Hello fellow Jupyter Hub enthusiasts,
We've been trialling Jupyter Hub as a possible multi-tenant notebook solution at our org. We have a single Hub+proxy running on an openstack VM with the Toree and PySpark kernels, with the default authenticator (but sss configured on the host to point to LDAP) and the default spawner, and things look great. So the next step is rolling this out as a production solution to support ~200 users, and I was hoping to tap into the wisdom of the community on a few questions that I have:
1) Remote Spawner
The way I understand it, the default spawner will launch the hub, the proxy and single user Jupyter servers on the same host. (Correct me if I'm wrong.) I don't think this is the ideal setup for production as there isn't complete user isolation (I understand we have the notion of a 'sandbox' root directory for each user, but we don't have CPU isolation for example). Given this fact, the idea of the RemoteSpawner looks good - presumably the hub and proxy will run on host 1, while host 2 will run remote single user servers, at least isolating the hub and proxy from the user servers. If I understand correctly, the remote spawner does not do any load balancing - in the sense that it doesn't attempt to distribute single user servers among n remote hosts. However, the github documentation (
https://github.com/zonca/remotespawner) suggests this code is still not production ready; is anyone using the remote spawner successfully in production?

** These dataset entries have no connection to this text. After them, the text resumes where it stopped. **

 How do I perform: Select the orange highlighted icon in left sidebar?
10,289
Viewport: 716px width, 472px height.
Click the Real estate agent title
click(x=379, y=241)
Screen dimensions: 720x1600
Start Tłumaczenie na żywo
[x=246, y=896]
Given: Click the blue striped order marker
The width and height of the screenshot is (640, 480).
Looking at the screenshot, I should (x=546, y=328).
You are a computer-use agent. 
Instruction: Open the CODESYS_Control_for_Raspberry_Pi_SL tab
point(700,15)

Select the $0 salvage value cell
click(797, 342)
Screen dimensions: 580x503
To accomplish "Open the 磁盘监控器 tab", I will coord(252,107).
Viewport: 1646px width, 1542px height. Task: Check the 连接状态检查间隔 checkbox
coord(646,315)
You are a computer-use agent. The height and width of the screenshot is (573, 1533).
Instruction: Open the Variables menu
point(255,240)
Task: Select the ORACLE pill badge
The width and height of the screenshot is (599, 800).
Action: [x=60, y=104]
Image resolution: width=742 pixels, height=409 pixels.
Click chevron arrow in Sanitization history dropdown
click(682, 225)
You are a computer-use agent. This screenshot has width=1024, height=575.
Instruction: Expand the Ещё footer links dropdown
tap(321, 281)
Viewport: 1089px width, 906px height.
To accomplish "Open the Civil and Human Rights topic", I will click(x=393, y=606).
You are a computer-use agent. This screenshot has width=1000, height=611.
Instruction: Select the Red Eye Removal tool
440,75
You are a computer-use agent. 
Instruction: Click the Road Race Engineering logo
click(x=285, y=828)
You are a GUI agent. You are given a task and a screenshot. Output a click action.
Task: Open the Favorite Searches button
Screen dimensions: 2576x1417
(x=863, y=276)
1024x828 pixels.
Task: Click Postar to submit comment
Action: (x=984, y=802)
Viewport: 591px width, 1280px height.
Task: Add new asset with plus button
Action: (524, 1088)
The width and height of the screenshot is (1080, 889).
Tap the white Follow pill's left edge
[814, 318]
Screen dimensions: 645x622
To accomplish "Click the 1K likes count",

(Also, while the Docker solution sounds great, unfortunately, we don't have a docker-ready production OS image at our org today.)
2) Load Balancer
I'm wondering if I need a load balancer (with session stickiness) in front of multiple hub servers (possibly connecting multiple remote single user servers in the backend). I suppose the answer depends on what kind of load a single Hub server can take. Does anybody have any numbers for me to absorb, or any documentation that'll give me a starting point in coming up with an estimate? Given that the Hub+proxy server is going to primarily be forwarding http requests, a single server should be able to able to handle the ~200 users that we have, correct?
3) Resource Reqs
What sort of hardware (in terms of memory,CPU,disk) would work for a Hub+Proxy server (assuming I'm running single user servers remotely)? Do you have any examples from production? From what I see, the Hub+Proxy needs CPU and memory primarily for incoming http requests, and disk for maintaining hub state. The single user servers on the other hand should primarily need resources for the running the spark drivers themselves, but what sort of overhead would Jupyter (and the Hub bits) add to that?
Appreciate the help!
Regards,
Abinav